# Need help taking my tjet tuning to the next level



## gotmark73 (Sep 10, 2007)

I have read and I think followed many of the tuning tips on here and also Tom Bowmans "How to build a Fray car". I have managed to turn my 8th place cars into 6th place :hat:. After looking at the thread about t-jet tools that looks like a NASA/NASCAR group effort I want to take my cars to the next level. I match the magnets, find a com with equal poles and that is prettty close to balanced, (I have even balanced one to no avail). I wire brush the gears and then break them in with rubbing compound. I boil the chassis and make sure the axles turn smooth. The cars are better but I know I am missing something. What Amps should I have at what Volts when the car is hooked up to a power supply eg .15a at 12V? Are there other tips any of you are willing to share. Everytime I think "this is a great car", it's sounds smooth and seems fast in practice it turns out to be a strong 6th. I am sure I am not alone in wondering this, thank you in advance for any help.


----------



## SwamperGene (Dec 1, 2003)

You need this:


----------



## Brixmix (Dec 2, 2007)

As far as Amp draw I try to get mine in the .11-.15 at 20volts. I would say make sure that your shoes are set up really well. they should have no burn marks and show wear the whole length of the shoes. Also make sure the rear hanger is clean and free of oil and grim. Sometimes a better handling car will finish better than the car with the best arm. There is a mass amount of little things that can be done to get more out of the car. The most important are with the shoes. You should tungsten Carbide axles this will help your handling also. How the Body sits on the car is also important in handling. it need to be kinda of loose and have float.


----------



## neorules (Oct 20, 2006)

Get some of those pick-up shoes coated with neo dust on top. Rumor has it some of the not as slow as you are guys have had great success going that route.


----------



## gotmark73 (Sep 10, 2007)

neorules said:


> Get some of those pick-up shoes coated with neo dust on top. Rumor has it some of the not as slow as you are guys have had great success going that route.
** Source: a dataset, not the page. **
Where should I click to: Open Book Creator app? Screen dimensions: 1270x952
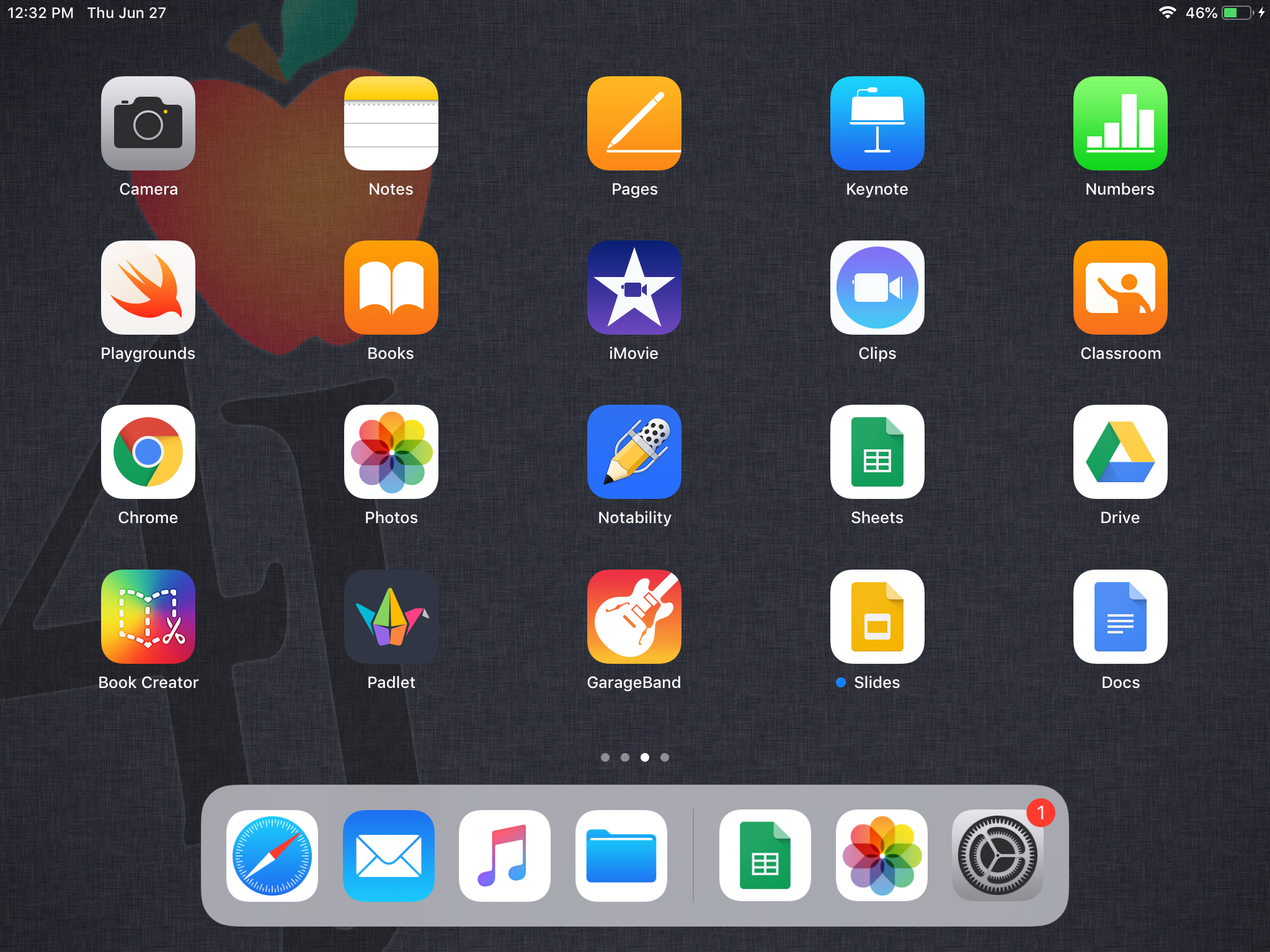pyautogui.click(x=148, y=617)
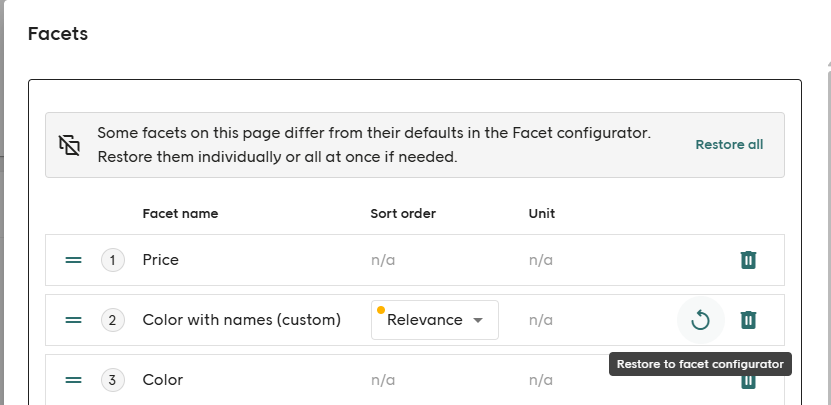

We run multiple classes, I just would rather spend time making a tjet fast, for the same reason I raced non-wing midgets, I like racing to be about the driver more than "aids" weather it be huge wings or traction magnets. Down the road I will work on tuning my magnet cars.


----------



## gotmark73 (Sep 10, 2007)

Brixmix said:


> As far as Amp draw I try to get mine in the .11-.15 at 20volts. I would say make sure that your shoes are set up really well. they should have no burn marks and show wear the whole length of the shoes. Also make sure the rear hanger is clean and free of oil and grim. Sometimes a better handling car will finish better than the car with the best arm. There is a mass amount of little things that can be done to get more out of the car. The most important are with the shoes. You should tungsten Carbide axles this will help your handling also. How the Body sits on the car is also important in handling. it need to be kinda of loose and have float.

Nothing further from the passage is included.